Dataset records:
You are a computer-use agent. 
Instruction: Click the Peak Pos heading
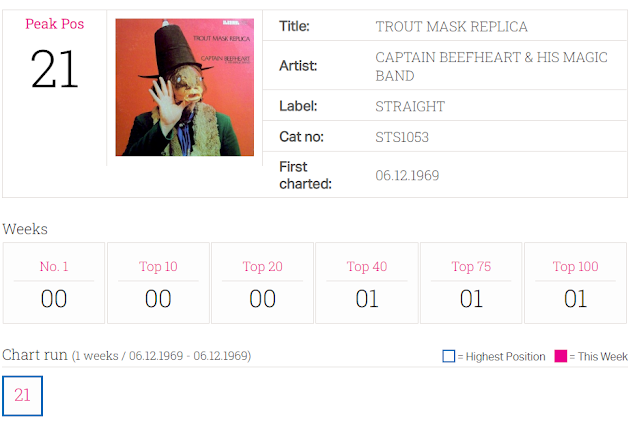[55, 24]
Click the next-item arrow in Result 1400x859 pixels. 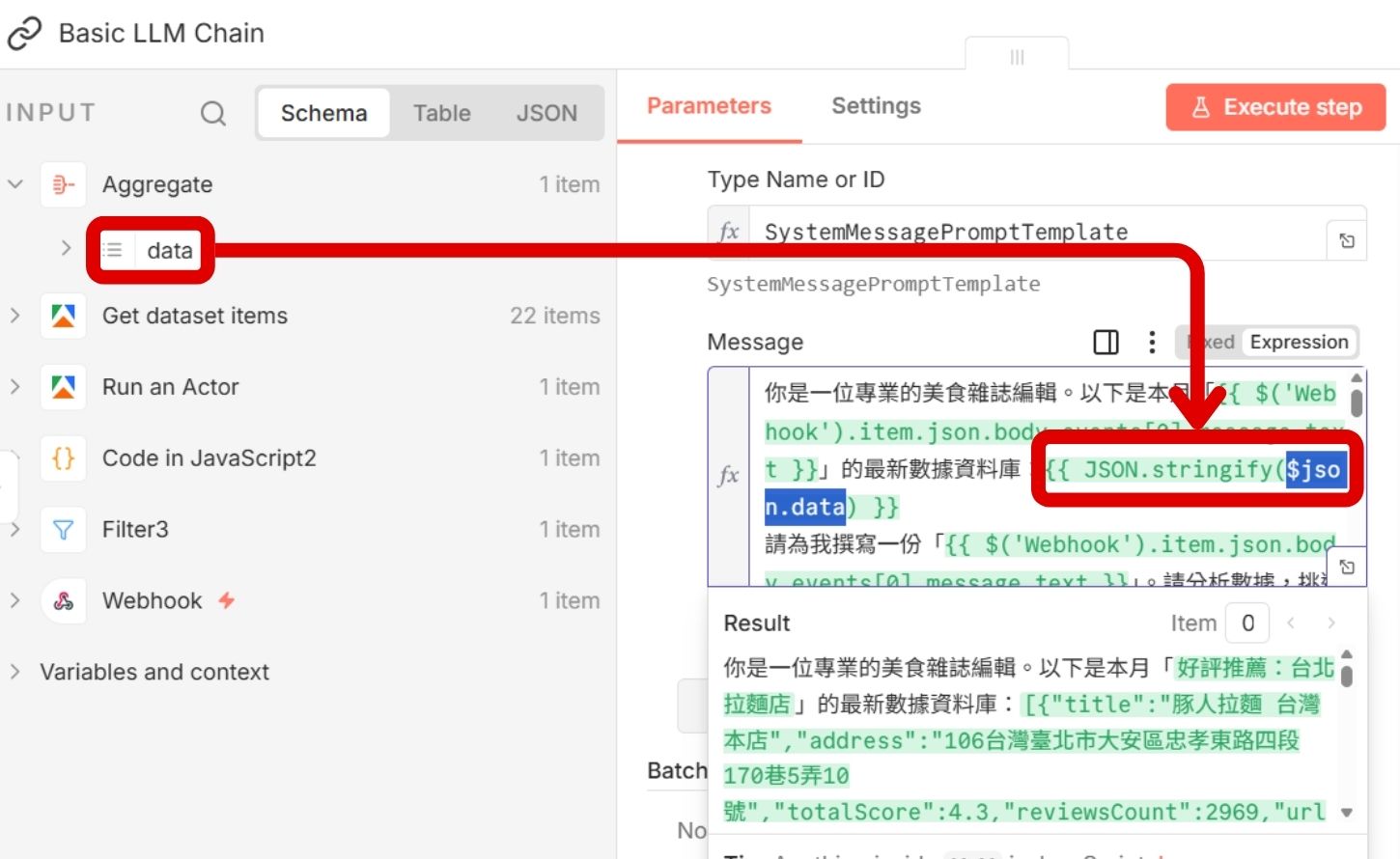pyautogui.click(x=1331, y=623)
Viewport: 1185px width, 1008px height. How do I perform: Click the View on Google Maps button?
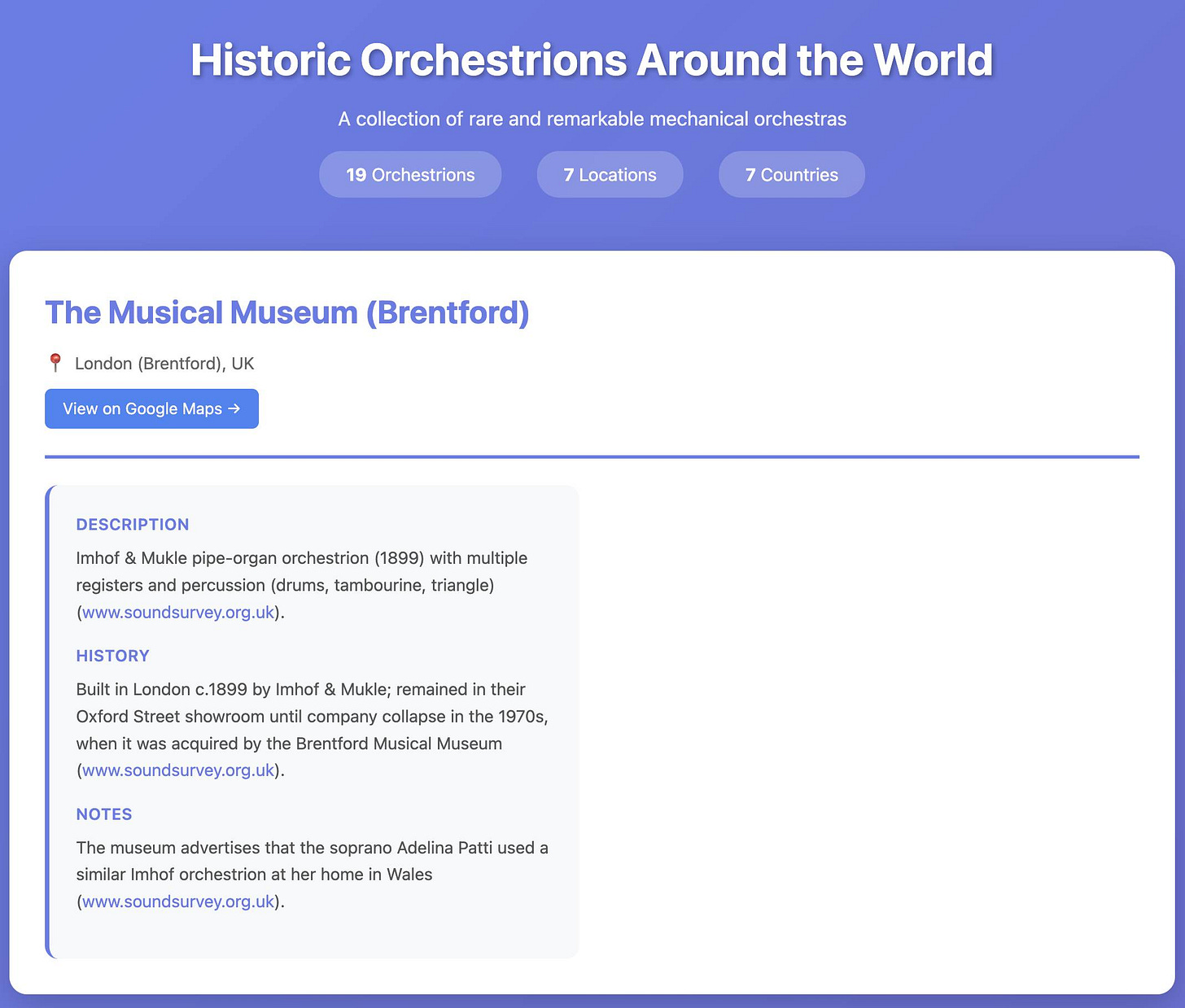[x=151, y=408]
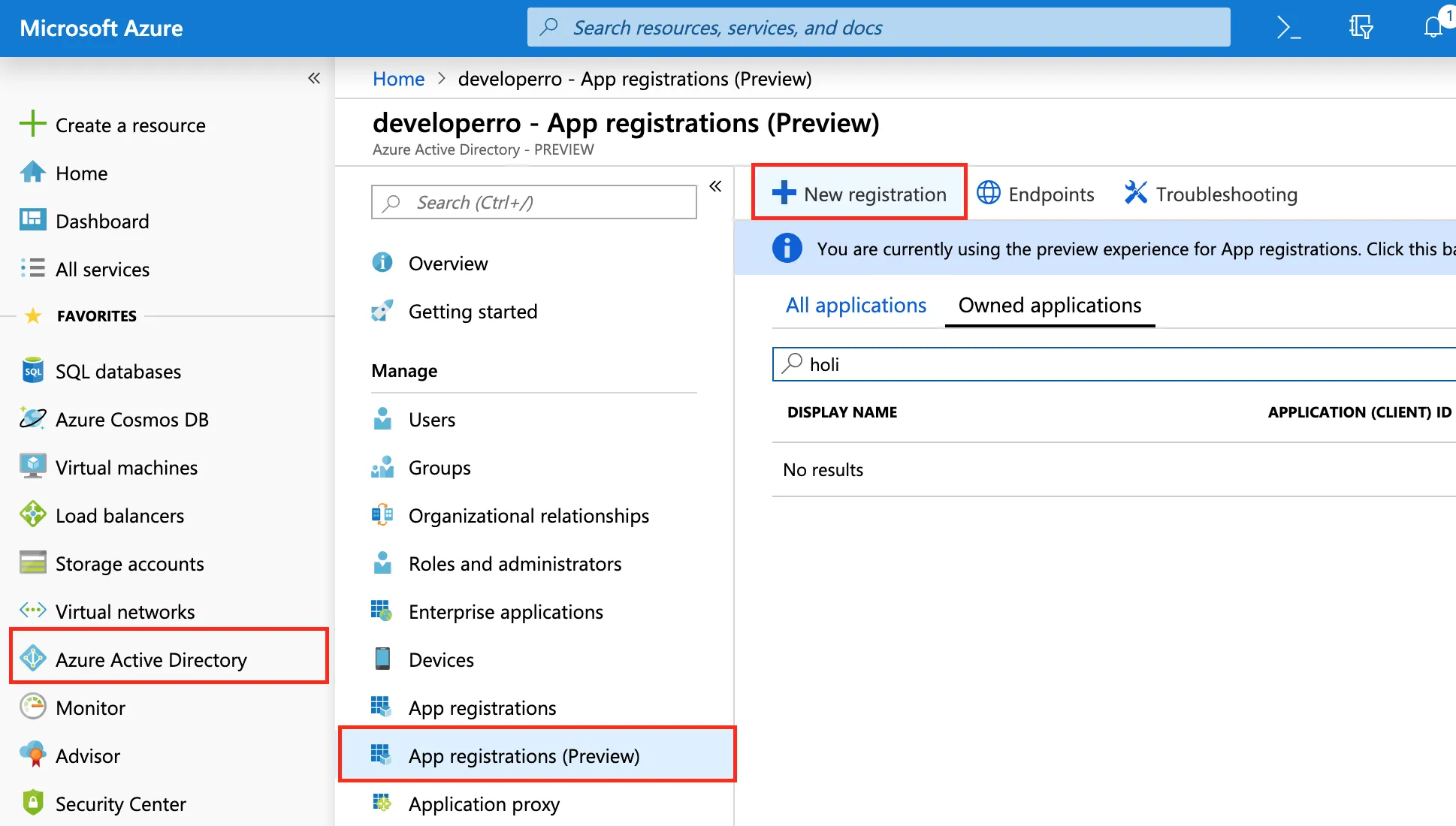Collapse the left navigation sidebar
The width and height of the screenshot is (1456, 826).
point(314,78)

- AIM OF THE EXERCISE -
Starting with the entry line containing "Viewport: 1185px width, 1008px" and going on through the end of the entries, rewrite those lines with "button" replaced by "control" and everything else unchanged. Leave the pictures out of your answer.

- RESULT OF THE EXERCISE -
Viewport: 1185px width, 1008px height. How do I perform: Click the View on Google Maps control?
[x=151, y=408]
Collapse the left navigation sidebar
The width and height of the screenshot is (1456, 826).
point(314,78)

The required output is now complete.